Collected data

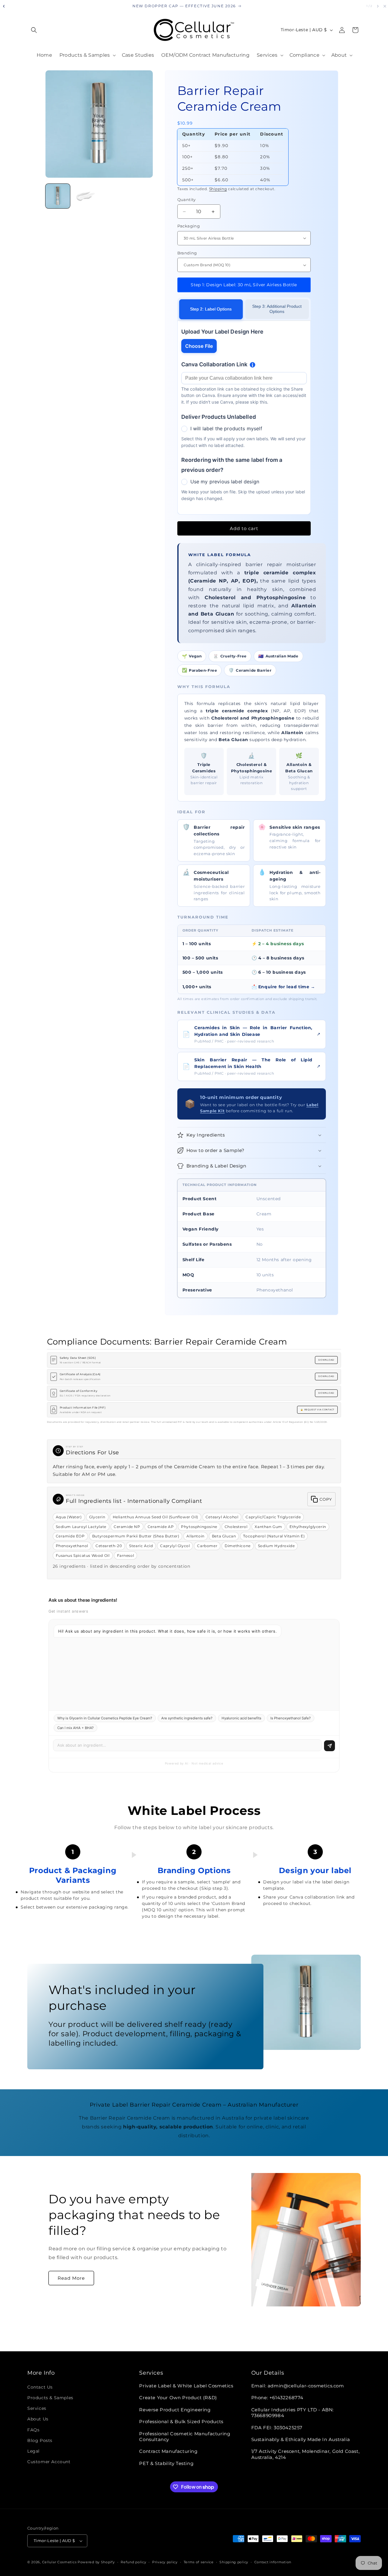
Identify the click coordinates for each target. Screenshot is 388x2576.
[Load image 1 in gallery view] (57, 196)
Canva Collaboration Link (214, 364)
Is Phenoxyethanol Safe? (290, 1718)
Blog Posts (39, 2440)
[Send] (329, 1745)
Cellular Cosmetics (59, 2562)
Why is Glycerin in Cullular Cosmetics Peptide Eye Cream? (104, 1718)
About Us (37, 2419)
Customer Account (49, 2461)
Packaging (188, 225)
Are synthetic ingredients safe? (186, 1718)
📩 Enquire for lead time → (283, 986)
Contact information (272, 2562)
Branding (187, 252)
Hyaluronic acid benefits (241, 1718)
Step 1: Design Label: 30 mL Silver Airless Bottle (244, 284)
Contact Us (40, 2387)
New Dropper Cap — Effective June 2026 (184, 6)
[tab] (211, 309)
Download (326, 1360)
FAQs (33, 2430)
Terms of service (199, 2562)
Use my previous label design (224, 482)
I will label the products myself (226, 428)
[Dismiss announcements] (384, 6)
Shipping (218, 188)
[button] (34, 30)
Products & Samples (50, 2397)
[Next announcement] (377, 6)
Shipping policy (233, 2562)
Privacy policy (165, 2562)
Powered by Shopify (96, 2562)
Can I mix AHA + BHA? (75, 1728)
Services (36, 2408)
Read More (71, 2278)
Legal (33, 2451)
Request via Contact (319, 1409)
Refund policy (133, 2562)
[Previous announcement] (3, 6)
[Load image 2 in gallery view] (85, 196)
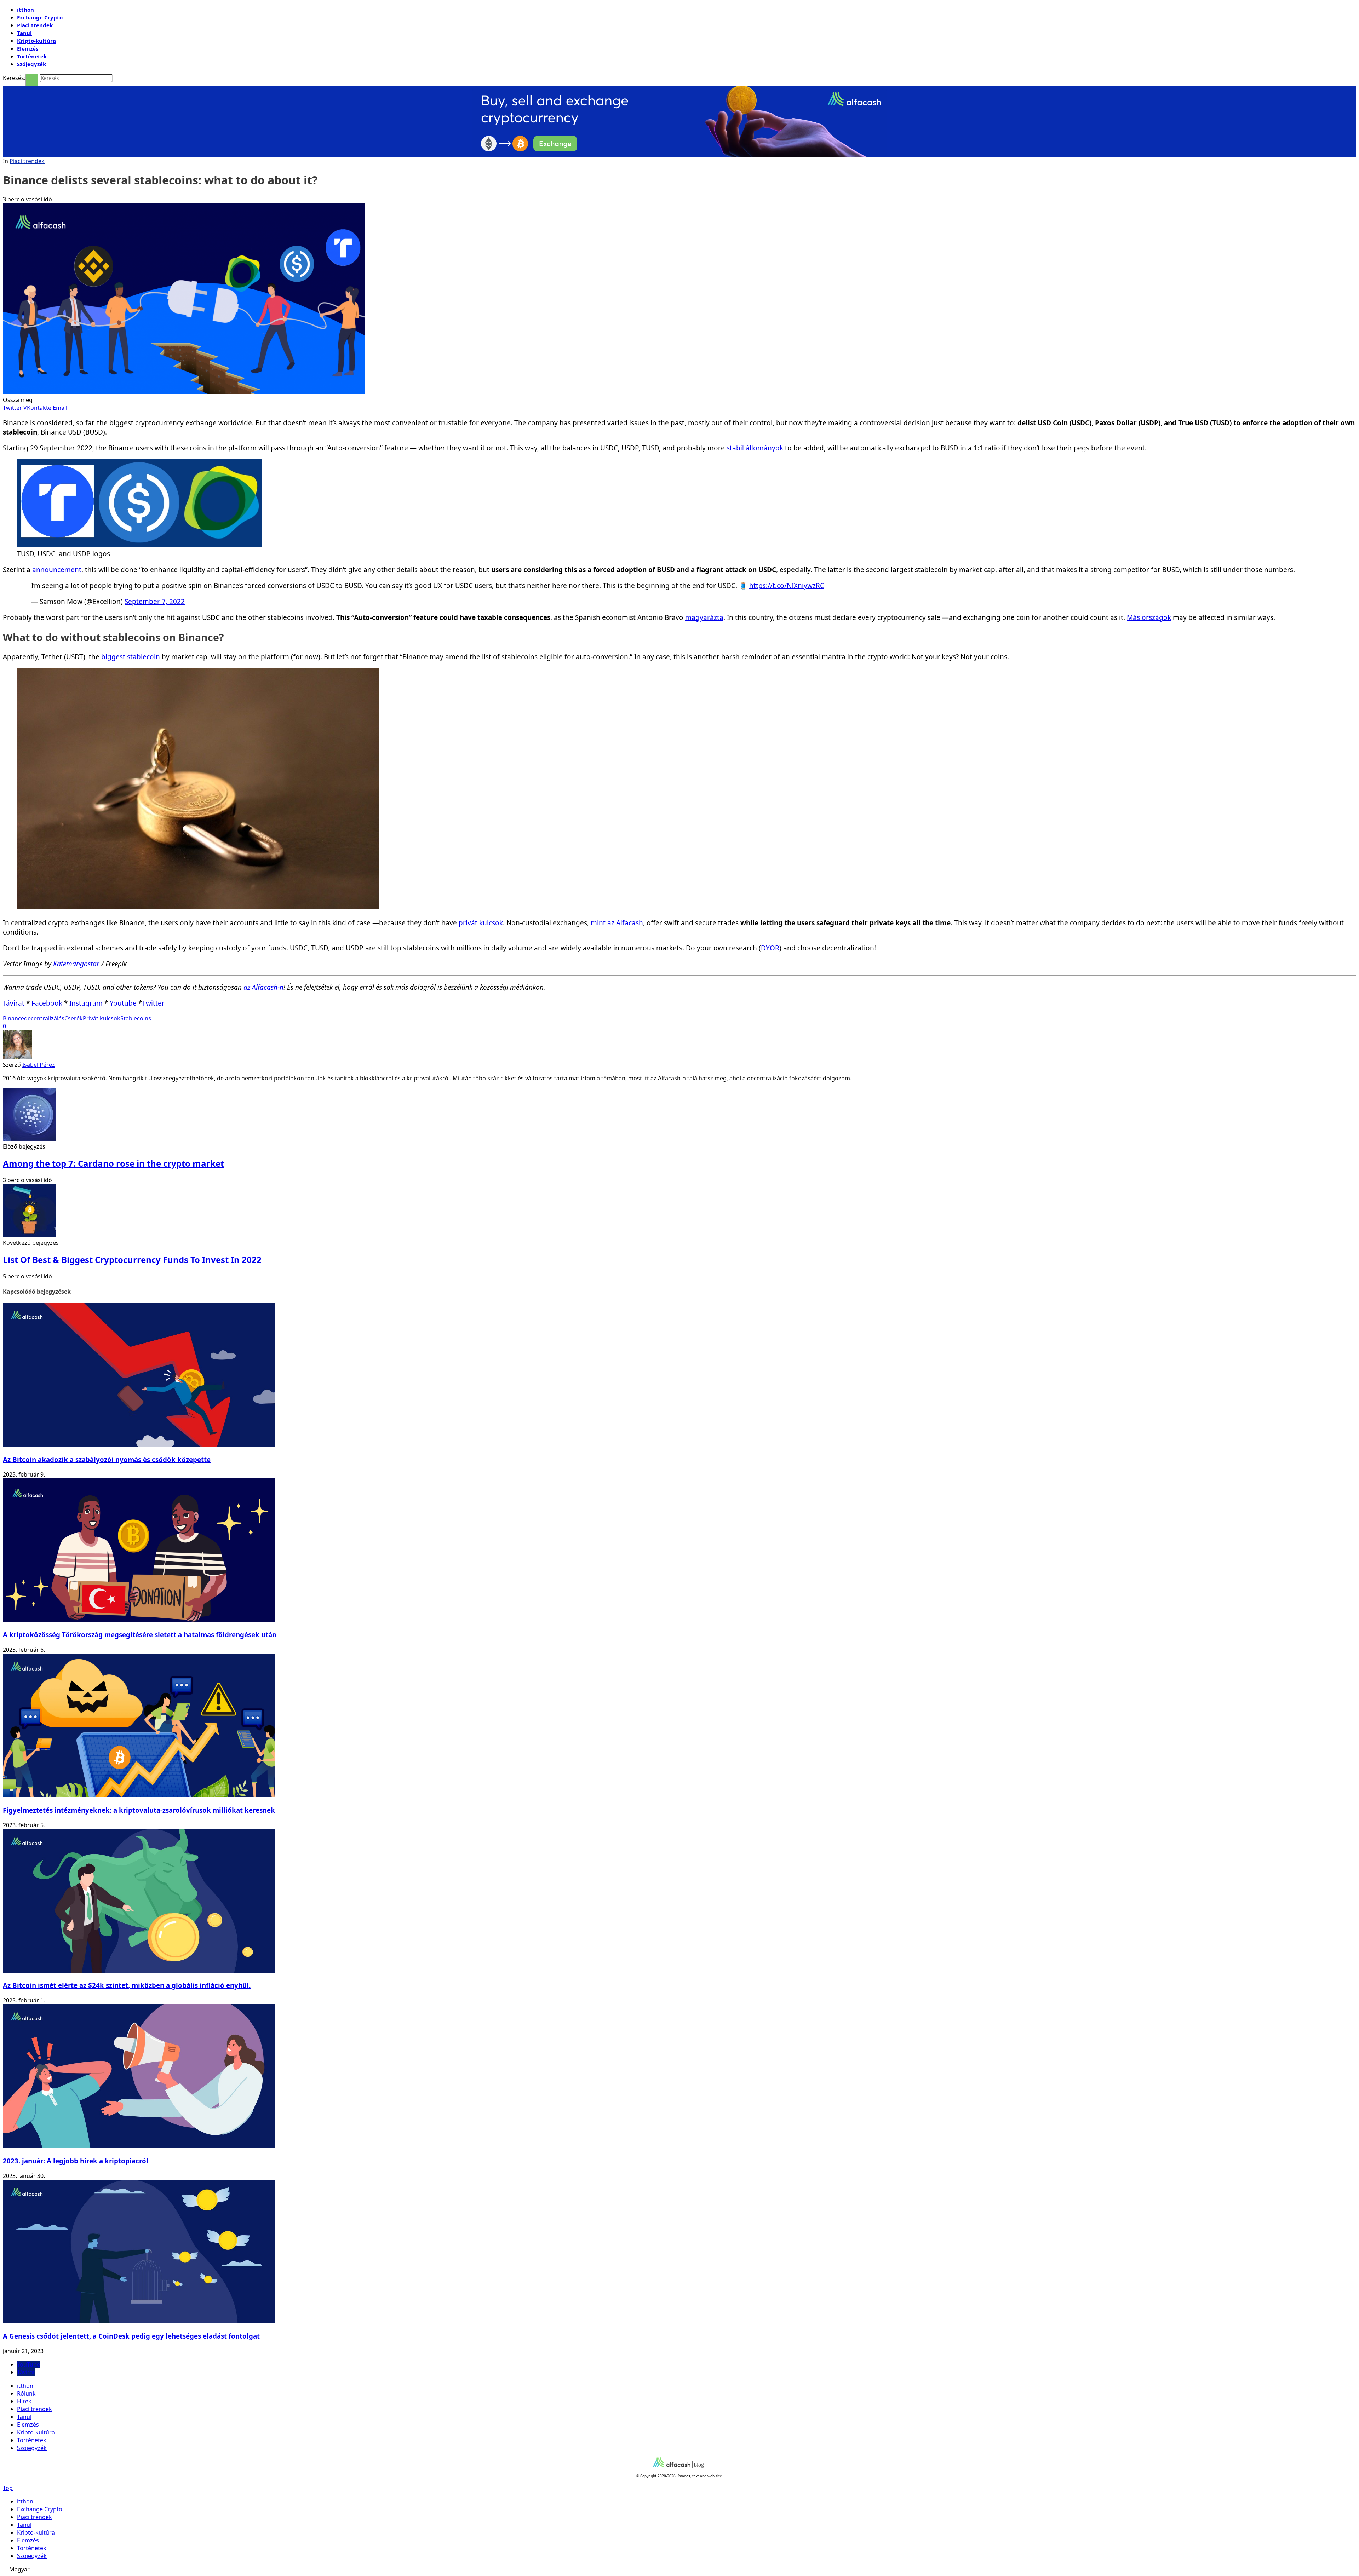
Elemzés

DIRECTIONS FOR THIS TASK: Go through the records and repeat each one exactly, skipping anything that is a picture.

EXERCISE RESPONSE:
Identify the click coordinates for each target. Screenshot is 388x2576.
[Load image 1 in gallery view] (57, 196)
Canva Collaboration Link (214, 364)
Is Phenoxyethanol Safe? (290, 1718)
Blog Posts (39, 2440)
[Send] (329, 1745)
Cellular Cosmetics (59, 2562)
Why is Glycerin in Cullular Cosmetics Peptide Eye Cream? (104, 1718)
About Us (37, 2419)
Customer Account (49, 2461)
Packaging (188, 225)
Are synthetic ingredients safe? (186, 1718)
📩 Enquire for lead time → (283, 986)
Contact information (272, 2562)
Branding (187, 252)
Hyaluronic acid benefits (241, 1718)
Step 1: Design Label: 30 mL Silver Airless Bottle (244, 284)
Contact Us (40, 2387)
New Dropper Cap — Effective June 2026 (184, 6)
[tab] (211, 309)
Download (326, 1360)
FAQs (33, 2430)
Terms of service (199, 2562)
Use my previous label design (224, 482)
I will label the products myself (226, 428)
[Dismiss announcements] (384, 6)
Shipping (218, 188)
[button] (34, 30)
Products & Samples (50, 2397)
[Next announcement] (377, 6)
Shipping policy (233, 2562)
Privacy policy (165, 2562)
Powered by Shopify (96, 2562)
Can I mix AHA + BHA? (75, 1728)
Services (36, 2408)
Read More (71, 2278)
Legal (33, 2451)
Request via Contact (319, 1409)
Refund policy (133, 2562)
[Previous announcement] (3, 6)
[Load image 2 in gallery view] (85, 196)
Elemzés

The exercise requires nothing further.